◆ Problem ◆
From the line containing "The image size is (498, 301)." down to the last line of the material below, copy each line exactly and leave out the rest.
BEGIN Dataset excerpts
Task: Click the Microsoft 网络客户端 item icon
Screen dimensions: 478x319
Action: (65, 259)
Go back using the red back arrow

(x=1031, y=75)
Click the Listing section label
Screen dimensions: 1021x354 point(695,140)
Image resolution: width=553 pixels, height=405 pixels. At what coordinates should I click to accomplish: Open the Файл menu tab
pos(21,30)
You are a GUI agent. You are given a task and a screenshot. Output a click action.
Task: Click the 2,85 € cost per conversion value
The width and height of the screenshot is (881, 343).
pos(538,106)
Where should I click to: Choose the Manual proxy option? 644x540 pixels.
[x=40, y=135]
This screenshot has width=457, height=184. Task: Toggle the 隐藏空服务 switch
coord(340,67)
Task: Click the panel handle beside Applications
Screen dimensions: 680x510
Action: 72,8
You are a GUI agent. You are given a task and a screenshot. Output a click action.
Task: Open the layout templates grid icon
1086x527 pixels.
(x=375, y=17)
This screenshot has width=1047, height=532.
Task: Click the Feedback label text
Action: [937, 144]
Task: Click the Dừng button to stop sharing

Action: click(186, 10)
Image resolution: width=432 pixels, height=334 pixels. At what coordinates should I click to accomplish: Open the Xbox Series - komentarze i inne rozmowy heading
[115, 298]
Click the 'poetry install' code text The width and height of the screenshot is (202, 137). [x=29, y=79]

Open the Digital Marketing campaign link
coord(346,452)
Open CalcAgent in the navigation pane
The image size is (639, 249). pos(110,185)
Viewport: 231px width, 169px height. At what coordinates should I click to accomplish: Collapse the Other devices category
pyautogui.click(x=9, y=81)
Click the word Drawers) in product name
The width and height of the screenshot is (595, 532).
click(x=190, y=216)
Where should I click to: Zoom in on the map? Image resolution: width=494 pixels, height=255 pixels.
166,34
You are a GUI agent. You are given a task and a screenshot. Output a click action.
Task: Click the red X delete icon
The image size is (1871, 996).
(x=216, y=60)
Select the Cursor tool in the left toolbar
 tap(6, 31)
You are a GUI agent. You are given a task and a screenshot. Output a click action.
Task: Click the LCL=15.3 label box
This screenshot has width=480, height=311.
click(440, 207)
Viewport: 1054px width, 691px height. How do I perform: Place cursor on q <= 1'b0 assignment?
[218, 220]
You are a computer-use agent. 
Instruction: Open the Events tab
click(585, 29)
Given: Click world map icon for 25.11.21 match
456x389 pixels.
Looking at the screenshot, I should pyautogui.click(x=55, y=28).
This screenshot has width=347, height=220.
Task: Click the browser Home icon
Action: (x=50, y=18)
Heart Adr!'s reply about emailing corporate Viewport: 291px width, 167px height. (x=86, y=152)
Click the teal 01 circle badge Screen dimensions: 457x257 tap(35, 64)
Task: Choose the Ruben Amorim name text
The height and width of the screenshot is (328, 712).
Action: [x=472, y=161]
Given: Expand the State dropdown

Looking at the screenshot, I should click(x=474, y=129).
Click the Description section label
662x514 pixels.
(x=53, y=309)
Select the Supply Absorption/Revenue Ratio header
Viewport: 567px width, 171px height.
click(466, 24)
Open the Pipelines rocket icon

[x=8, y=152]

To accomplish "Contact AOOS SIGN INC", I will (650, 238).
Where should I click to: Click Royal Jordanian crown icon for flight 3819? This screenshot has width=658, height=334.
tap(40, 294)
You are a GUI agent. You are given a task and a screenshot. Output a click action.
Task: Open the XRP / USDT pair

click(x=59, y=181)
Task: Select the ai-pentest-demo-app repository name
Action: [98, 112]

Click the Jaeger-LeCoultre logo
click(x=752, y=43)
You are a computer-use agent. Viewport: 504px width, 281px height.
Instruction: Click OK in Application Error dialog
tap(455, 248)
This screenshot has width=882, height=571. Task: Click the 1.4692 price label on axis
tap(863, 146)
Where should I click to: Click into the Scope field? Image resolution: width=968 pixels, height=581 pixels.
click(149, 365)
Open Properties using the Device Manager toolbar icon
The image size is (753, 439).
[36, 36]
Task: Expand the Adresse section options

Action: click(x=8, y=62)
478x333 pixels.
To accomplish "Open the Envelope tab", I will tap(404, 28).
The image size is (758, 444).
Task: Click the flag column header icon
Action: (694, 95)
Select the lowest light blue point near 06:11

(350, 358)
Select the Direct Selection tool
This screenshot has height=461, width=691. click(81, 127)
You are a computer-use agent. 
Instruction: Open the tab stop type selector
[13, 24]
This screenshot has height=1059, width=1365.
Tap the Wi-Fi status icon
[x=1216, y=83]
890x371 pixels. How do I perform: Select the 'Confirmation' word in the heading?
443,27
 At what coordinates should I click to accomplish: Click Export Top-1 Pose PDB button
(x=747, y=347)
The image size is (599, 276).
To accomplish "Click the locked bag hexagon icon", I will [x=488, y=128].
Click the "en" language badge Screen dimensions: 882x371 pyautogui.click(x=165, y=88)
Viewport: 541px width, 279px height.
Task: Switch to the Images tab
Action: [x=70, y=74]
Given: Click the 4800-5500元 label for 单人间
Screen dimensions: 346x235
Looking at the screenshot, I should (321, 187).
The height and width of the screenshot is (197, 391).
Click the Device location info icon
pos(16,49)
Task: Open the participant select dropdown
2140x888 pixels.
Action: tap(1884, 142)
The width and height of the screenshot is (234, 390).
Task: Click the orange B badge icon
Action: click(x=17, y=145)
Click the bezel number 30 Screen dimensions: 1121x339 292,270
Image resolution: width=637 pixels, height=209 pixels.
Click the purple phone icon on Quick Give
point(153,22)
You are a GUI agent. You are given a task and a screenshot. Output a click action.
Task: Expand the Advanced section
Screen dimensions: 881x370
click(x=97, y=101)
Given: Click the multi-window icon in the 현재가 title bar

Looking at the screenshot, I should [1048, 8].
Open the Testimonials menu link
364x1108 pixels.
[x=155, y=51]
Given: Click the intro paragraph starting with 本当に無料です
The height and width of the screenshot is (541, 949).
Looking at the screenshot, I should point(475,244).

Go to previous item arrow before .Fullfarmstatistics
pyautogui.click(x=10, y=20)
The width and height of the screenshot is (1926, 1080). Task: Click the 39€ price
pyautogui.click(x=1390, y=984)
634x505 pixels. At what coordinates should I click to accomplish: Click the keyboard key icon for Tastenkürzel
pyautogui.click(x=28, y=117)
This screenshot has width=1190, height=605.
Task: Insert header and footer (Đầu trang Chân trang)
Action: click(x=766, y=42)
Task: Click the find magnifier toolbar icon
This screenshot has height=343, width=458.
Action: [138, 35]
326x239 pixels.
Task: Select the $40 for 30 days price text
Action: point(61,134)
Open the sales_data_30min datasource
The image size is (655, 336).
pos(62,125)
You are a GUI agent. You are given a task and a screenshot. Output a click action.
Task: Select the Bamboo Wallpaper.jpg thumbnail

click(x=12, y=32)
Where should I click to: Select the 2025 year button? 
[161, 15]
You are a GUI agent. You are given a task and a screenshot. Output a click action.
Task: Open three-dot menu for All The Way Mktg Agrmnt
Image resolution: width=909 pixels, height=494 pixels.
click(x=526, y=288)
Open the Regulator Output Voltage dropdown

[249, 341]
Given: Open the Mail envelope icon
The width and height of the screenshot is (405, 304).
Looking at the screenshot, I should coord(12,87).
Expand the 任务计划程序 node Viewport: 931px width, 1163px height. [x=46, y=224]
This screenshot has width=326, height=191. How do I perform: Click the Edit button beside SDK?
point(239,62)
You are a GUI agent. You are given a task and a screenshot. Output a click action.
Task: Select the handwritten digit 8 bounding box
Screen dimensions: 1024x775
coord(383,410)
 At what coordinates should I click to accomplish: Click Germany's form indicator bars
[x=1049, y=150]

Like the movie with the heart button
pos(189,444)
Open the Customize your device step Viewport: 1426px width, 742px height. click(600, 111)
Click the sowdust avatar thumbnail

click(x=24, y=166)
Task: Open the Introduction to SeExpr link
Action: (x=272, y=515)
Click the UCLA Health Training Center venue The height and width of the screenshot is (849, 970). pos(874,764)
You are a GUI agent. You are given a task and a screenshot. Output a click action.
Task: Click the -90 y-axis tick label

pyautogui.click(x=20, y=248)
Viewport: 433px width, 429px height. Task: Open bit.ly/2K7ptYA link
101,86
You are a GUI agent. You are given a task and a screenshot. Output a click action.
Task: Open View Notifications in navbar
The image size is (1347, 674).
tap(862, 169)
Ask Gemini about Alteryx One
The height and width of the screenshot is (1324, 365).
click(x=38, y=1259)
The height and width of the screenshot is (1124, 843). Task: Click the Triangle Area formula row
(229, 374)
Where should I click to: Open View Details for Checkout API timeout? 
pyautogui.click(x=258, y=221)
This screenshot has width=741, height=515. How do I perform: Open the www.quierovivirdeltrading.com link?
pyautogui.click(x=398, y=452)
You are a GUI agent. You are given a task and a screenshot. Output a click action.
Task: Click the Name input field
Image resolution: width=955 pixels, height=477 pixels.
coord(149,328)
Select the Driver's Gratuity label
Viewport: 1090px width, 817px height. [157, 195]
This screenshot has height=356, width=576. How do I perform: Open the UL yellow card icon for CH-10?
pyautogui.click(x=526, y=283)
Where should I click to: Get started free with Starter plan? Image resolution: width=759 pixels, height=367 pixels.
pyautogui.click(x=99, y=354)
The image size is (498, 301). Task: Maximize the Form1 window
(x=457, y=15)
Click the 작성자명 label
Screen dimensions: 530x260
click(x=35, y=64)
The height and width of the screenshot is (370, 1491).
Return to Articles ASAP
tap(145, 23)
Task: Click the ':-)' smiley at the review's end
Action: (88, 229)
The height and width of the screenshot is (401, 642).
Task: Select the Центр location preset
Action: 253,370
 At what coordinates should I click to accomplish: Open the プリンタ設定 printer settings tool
END Dataset excerpts
◆ Task result ◆
The image size is (498, 301). Task: Maximize the Form1 window
(x=457, y=15)
Click the 작성자명 label
Screen dimensions: 530x260
click(x=35, y=64)
The height and width of the screenshot is (370, 1491).
Return to Articles ASAP
tap(145, 23)
Task: Click the ':-)' smiley at the review's end
Action: (88, 229)
The height and width of the screenshot is (401, 642).
Task: Select the Центр location preset
Action: 253,370
 At what coordinates should I click to accomplish: Open the プリンタ設定 printer settings tool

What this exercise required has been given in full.